Do FlashSystem 5200 systems support a mix of fabric and directly attached hosts at the same time ?

  • 1.  Do FlashSystem 5200 systems support a mix of fabric and directly attached hosts at the same time ?

    Posted Mon February 06, 2023 09:13 AM
    Hello Community and good day,

    my question is: can IBM FlashSystem 5200 systems ***temporarily*** support a mix of SAN switch-attached and direct connect host connections at the same time in a VMware Environment ?

    I am trying to figure out if the steps below will work in a scenario comprised of 1x SAN switch-attached IBM FlashSystem 5200 box with Fibre Channel front-end ports and 3x VMware ESXi servers.

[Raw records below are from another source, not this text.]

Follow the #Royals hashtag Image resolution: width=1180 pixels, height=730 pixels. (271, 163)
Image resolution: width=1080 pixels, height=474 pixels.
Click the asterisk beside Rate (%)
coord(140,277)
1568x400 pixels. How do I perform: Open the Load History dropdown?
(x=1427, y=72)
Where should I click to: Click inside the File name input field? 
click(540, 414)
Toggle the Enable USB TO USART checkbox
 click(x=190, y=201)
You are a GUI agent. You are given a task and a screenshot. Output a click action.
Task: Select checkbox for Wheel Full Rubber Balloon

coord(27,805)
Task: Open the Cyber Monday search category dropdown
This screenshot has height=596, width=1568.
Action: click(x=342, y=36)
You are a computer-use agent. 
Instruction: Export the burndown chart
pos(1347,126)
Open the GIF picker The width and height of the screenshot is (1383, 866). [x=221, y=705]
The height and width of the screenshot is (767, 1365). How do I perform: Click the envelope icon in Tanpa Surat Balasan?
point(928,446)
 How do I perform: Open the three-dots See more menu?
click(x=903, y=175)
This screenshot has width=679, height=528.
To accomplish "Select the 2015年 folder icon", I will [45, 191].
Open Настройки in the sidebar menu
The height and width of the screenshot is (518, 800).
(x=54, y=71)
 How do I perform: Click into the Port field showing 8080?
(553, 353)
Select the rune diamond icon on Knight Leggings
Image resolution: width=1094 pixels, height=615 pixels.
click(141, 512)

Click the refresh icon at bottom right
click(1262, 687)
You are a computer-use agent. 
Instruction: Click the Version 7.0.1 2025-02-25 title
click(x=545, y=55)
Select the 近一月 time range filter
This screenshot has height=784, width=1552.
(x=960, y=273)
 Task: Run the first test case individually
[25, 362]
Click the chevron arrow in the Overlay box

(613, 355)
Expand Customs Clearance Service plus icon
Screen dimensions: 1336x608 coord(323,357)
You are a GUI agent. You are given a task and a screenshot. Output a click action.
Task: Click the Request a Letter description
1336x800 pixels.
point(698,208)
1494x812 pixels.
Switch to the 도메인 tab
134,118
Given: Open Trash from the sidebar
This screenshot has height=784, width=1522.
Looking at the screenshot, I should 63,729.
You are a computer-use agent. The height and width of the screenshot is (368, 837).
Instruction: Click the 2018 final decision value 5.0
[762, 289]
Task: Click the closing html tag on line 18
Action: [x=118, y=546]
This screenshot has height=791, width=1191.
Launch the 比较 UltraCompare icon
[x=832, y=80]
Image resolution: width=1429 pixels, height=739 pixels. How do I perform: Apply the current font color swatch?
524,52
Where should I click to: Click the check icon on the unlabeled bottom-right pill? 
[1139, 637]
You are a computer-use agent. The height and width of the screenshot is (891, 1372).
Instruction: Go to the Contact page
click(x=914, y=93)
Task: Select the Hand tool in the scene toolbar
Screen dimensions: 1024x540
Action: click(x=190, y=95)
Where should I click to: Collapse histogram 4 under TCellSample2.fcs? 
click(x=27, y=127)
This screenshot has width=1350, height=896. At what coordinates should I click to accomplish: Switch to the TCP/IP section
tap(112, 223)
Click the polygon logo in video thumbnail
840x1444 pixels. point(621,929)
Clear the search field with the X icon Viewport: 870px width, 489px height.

The final goal is to do end up with 3x direct connect VMware ESXi servers in order to decommission the old SAN switches with no downtime:

    ==================================================
    - place one ESXi host at a time in maintenance mode
    - unplug the HBAs from the Fibre Channel switches
    - plug the HBAs on the back of the IBM FlashSystem 5200
    - resume the ESXi host
    - repeat with the other hosts
    ==================================================

    I would like to stress that this will be a ***temporary*** solution.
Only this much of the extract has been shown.